As evidências na literatura relacionadas aos efeitos nocivos do MP sobre a saúde humana são extensas. A exposição em longo prazo está relacionada a danos aos sistemas respiratório e cardiovascular, além de aumentar o risco de câncer de pulmão. Do mesmo modo, o aumento da mortalidade total associado ao MP está bem estabelecido e ocorre de maneira independente a outros fatores de risco. Esta relação já está ocorrendo em níveis de poluição atualmente documentados em diversas cidades do mundo.
Além dos efeitos sobre a mortalidade, o MP está associado a maiores riscos de eventos cardiovasculares não fatais e admissões hospitalares por DC, embora esta relação seja menos robusta. Outros trabalhos mostraram ainda que exposições de curta duração a altas concentrações de MP em regiões com grande movimentação de veículos também podem aumentar o risco de infarto do miocárdio. Nestes casos, o risco já começa a aumentar poucas horas após a exposição, e parece ser maior em indivíduos com história de doença coronariana estabelecida. Outras condições também relacionadas à exposição ao MP incluem admissões hospitalares por insuficiência cardíaca, eventos cerebrovasculares, doença vascular periférica, trombose venosa profunda, arritmias cardíacas e morte súbita.

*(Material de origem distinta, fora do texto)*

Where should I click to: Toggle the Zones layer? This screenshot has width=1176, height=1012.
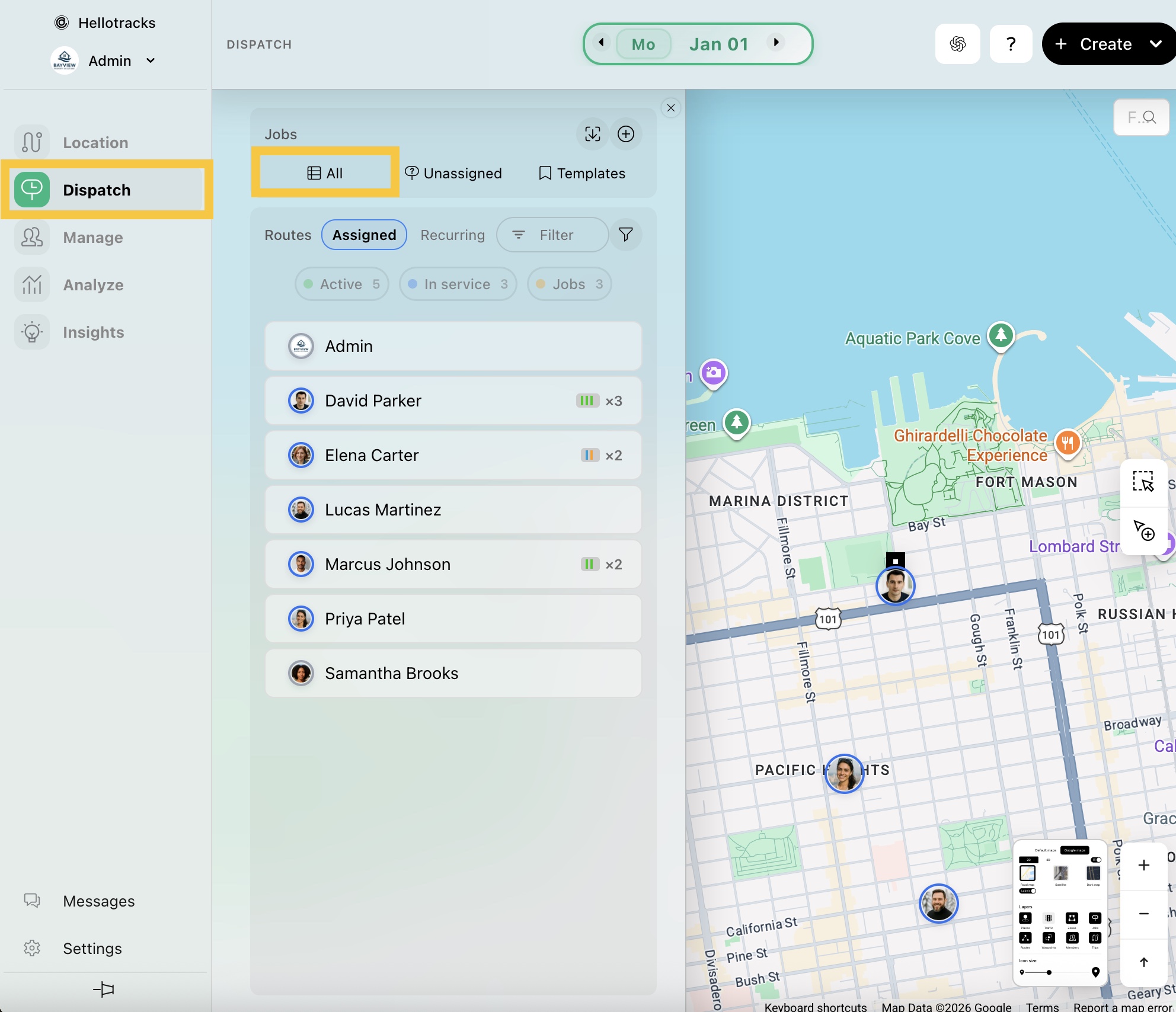[1072, 918]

            De acordo com o Instituto Brasileiro de Geografia e Estatística (IBGE), entre 1995 e 2008 as concentrações anuais máximas e médias dos principais poluentes atmosféricos permaneceram estáveis ou caíram na maioria das regiões metropolitanas do Brasil. Esta tendência foi mais expressiva em relação ao MP10 e menos evidente em relação ao O3, que até mesmo aumentou em algumas cidades como Belo Horizonte. Apesar disso, em 2009 o Rio de Janeiro foi a cidade com a maior concentração média de MP10 no país (64μg/m3), inclusive registrando um aumento de 28% em relação ao ano anterior. Outras cidades como São Paulo, Curitiba e Belo Horizonte registraram quedas neste parâmetro entre estes dois anos. Entretanto, entre estas cidades apenas Belo Horizonte não ultrapassou o limite médio anual de 20μg/m3 estabelecido pela OMS.